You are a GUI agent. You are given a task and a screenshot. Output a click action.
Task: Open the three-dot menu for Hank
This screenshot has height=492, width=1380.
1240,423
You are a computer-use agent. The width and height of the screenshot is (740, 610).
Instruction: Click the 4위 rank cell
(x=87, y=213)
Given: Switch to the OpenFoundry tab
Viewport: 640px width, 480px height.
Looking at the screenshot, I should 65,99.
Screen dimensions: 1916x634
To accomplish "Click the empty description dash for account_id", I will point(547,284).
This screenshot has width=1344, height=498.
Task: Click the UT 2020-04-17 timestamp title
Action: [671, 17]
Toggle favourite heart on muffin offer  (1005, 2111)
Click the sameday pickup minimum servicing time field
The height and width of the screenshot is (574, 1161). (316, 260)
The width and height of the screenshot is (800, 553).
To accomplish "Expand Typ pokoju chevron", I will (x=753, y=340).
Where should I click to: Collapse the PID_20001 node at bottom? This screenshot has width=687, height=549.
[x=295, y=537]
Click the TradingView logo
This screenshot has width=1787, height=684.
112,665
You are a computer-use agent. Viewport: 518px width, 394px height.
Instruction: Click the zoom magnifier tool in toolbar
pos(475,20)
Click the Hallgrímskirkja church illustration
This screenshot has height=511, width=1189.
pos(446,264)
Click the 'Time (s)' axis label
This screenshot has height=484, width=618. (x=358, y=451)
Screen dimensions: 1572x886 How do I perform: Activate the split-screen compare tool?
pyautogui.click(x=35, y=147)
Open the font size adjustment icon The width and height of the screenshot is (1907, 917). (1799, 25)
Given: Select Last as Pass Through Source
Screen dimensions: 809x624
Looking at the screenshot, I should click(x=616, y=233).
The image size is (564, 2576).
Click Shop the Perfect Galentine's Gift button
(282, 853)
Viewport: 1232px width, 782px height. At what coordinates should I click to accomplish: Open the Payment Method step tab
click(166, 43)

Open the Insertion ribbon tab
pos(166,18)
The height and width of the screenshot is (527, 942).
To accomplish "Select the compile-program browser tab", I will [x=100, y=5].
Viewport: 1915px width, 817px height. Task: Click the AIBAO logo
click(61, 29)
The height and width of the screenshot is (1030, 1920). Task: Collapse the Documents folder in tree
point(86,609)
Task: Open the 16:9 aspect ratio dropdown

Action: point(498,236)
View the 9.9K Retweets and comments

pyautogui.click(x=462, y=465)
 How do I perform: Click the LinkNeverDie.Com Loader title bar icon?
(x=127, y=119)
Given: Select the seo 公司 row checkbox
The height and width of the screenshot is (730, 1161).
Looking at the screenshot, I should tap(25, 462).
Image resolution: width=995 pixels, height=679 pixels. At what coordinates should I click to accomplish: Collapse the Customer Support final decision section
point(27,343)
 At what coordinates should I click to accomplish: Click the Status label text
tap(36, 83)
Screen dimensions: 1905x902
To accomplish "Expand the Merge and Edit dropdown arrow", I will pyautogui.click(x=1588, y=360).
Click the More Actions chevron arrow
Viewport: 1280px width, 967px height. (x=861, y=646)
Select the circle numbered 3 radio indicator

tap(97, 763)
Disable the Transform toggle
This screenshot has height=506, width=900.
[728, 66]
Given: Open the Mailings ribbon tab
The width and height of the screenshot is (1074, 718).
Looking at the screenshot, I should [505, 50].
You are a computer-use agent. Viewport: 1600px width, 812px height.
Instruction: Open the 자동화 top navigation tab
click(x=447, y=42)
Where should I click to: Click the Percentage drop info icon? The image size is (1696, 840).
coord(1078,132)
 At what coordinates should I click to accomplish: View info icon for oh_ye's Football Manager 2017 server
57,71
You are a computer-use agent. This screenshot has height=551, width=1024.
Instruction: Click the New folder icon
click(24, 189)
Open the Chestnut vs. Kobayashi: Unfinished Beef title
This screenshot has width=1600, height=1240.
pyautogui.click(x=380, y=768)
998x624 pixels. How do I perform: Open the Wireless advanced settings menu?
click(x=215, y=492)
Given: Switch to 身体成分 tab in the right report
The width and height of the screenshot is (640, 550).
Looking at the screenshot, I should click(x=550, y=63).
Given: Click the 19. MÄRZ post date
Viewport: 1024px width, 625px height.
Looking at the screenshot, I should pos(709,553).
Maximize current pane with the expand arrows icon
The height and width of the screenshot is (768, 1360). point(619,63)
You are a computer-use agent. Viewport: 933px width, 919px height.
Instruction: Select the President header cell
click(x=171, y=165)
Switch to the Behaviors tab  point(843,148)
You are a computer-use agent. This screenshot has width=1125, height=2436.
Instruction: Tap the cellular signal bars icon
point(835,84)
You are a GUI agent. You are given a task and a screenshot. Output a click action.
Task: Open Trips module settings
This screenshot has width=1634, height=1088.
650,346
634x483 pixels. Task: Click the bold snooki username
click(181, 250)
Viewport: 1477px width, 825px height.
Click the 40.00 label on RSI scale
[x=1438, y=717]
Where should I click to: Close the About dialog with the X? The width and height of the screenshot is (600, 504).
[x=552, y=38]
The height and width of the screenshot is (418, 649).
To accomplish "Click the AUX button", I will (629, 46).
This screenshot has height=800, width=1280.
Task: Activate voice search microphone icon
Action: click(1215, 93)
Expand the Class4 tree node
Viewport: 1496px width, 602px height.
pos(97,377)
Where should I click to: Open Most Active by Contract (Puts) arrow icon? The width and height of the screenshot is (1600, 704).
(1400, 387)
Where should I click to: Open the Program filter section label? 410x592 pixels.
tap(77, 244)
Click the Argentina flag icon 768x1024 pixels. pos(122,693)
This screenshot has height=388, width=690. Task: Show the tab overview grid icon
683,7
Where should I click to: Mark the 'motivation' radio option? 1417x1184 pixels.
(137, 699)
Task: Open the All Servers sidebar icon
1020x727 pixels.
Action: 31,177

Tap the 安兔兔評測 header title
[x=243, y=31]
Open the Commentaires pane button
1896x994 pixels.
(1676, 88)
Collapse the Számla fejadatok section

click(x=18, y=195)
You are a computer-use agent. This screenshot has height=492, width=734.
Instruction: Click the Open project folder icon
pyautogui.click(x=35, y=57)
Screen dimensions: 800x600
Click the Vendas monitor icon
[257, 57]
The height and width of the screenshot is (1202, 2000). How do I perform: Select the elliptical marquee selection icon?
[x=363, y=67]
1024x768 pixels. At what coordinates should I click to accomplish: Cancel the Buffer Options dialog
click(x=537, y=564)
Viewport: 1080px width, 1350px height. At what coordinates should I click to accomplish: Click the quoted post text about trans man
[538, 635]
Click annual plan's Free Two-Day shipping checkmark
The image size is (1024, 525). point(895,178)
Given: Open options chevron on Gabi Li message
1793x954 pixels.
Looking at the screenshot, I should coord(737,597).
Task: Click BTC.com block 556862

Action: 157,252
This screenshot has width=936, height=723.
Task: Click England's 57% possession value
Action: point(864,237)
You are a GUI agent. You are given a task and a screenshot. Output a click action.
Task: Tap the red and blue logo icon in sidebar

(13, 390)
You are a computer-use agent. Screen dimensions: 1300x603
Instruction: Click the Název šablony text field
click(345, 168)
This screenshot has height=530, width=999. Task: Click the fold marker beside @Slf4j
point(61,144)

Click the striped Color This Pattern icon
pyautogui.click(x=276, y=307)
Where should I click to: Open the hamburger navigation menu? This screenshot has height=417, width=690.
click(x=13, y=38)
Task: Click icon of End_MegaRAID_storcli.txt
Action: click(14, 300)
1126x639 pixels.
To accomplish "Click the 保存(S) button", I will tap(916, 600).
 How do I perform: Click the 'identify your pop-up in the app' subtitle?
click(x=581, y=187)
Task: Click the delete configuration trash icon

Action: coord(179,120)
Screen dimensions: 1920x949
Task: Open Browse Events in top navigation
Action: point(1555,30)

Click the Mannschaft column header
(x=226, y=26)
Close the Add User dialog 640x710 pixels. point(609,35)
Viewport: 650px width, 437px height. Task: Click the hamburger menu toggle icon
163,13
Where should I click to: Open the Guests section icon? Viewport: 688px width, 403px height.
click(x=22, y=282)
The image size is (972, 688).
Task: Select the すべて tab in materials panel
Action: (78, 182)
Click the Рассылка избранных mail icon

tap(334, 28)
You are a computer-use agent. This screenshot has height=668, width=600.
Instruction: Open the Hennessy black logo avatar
■ ■ ■
Directions = Return word for word the lines above from the line with "Given: Switch to 身体成分 tab in the right report" to the line with "Given: Click the 19. MÄRZ post date", including both and leaving out all others.

Answer space =
Given: Switch to 身体成分 tab in the right report
The width and height of the screenshot is (640, 550).
Looking at the screenshot, I should click(x=550, y=63).
Given: Click the 19. MÄRZ post date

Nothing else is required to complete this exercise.